## EXTRACTED TEXT:
Oleksandr is correct about the way evaluation works. a/b seems to be interpreted (parsed) directly as Times[a, Power[b,-1]], or more readably: $a\times b^{-1}$. Divide[a,b] is interpreted as is. Evaluation then proceeds from these forms, and the arithmetic is carried out differently for the two cases: either $a\times (1/b)$ or $a/b$.

Here are some examples that illustrate the evaluation sequence:


During evaluation of In[95]:= On::trace: On[] --> Null. >>
During evaluation of In[95]:= Divide::trace: 4/8 --> 1/2. >>

Out[96]= 1/2


During evaluation of In[98]:= On::trace: On[] --> Null. >>
During evaluation of In[98]:= Power::trace: 1/8 --> 1/8. >>
During evaluation of In[98]:= Times::trace: 4/8 --> 4/8. >>
During evaluation of In[98]:= Times::trace: 4/8 --> 1/2. >>

Out[99]= 1/2

This can indeed theoretically lead to different machine precision results. Let's find out if it really does! We are going to compare the complete binary representation of the results, and we won't use == or === (which both have some tolerance).

## OBJECTIVES:
1: In the text on evaluating a/b versus Divide[a,b], into what expression is a/b parsed?
2: Continue the text on evaluating a/b versus Divide[a,b] from its final sentence.
The lines that follow come from a separate source.

## SUPPLIED DATA:
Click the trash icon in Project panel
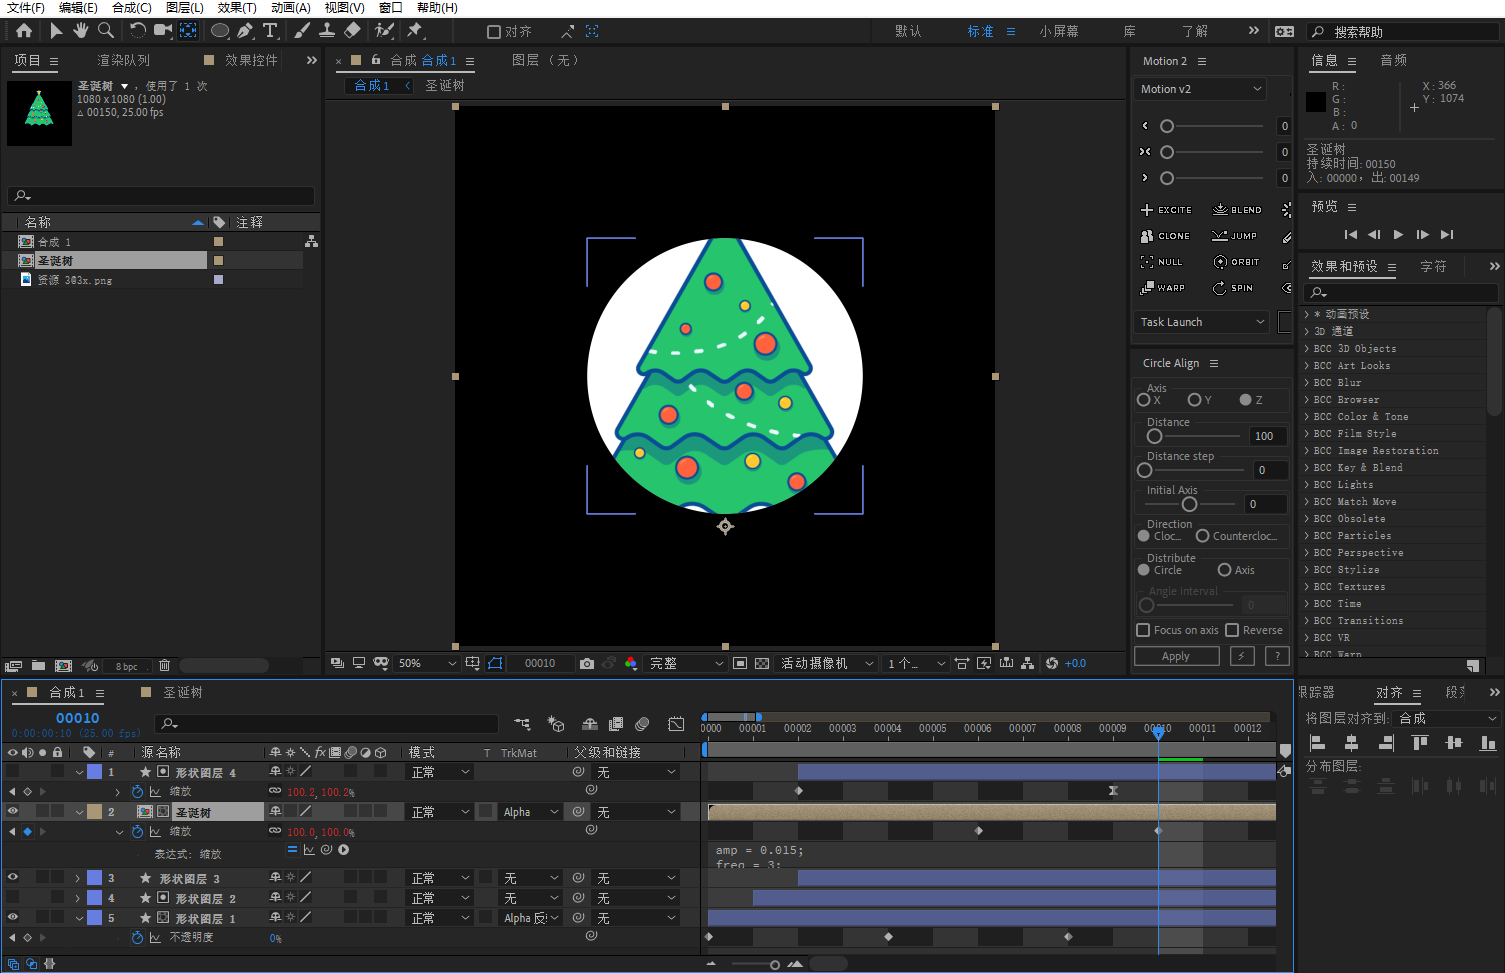The image size is (1505, 973). click(165, 666)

## ANSWERS TO THE PROBLEMS:
1: Times[a, Power[b,-1]]

2:
Table[{k, RealDigits[k/137., 2] === RealDigits[Divide[k, 137.], 2]}, {k, 1, 20}]

(* ==> {{1, True}, {2, True}, {3, True}, {4, True}, {5, True}, {6, True}, {7, True}, 
        {8, True}, {9, True}, {10, True}, {11, True}, {12, True}, {13, True}, 
        {14, True}, {15, False}, {16, True}, {17, True}, {18, True}, {19, True}, {20, True}} 

So Divide[15, 137.] and 15/137. really do lead to different results. Conclusion: yes, there is an observable difference.

Again, keep in mind that even === has some tolerance (Internal`$SameQTolerance) when comparing machine precision numbers (though less than ==, Internal`$EqualTolerance) and 15/137. === Divide[15, 137.] returns True. The difference is there though as evidenced by the full 53-bit binary representation.

So will you ever see the effects of this in practice? Theoretically the error may accumulate, and there are some functions which do not honour these tolerances and perform strict comparisons (try e.g. Union[{15/137., Divide[15, 137.]}], which returns a list of length 2).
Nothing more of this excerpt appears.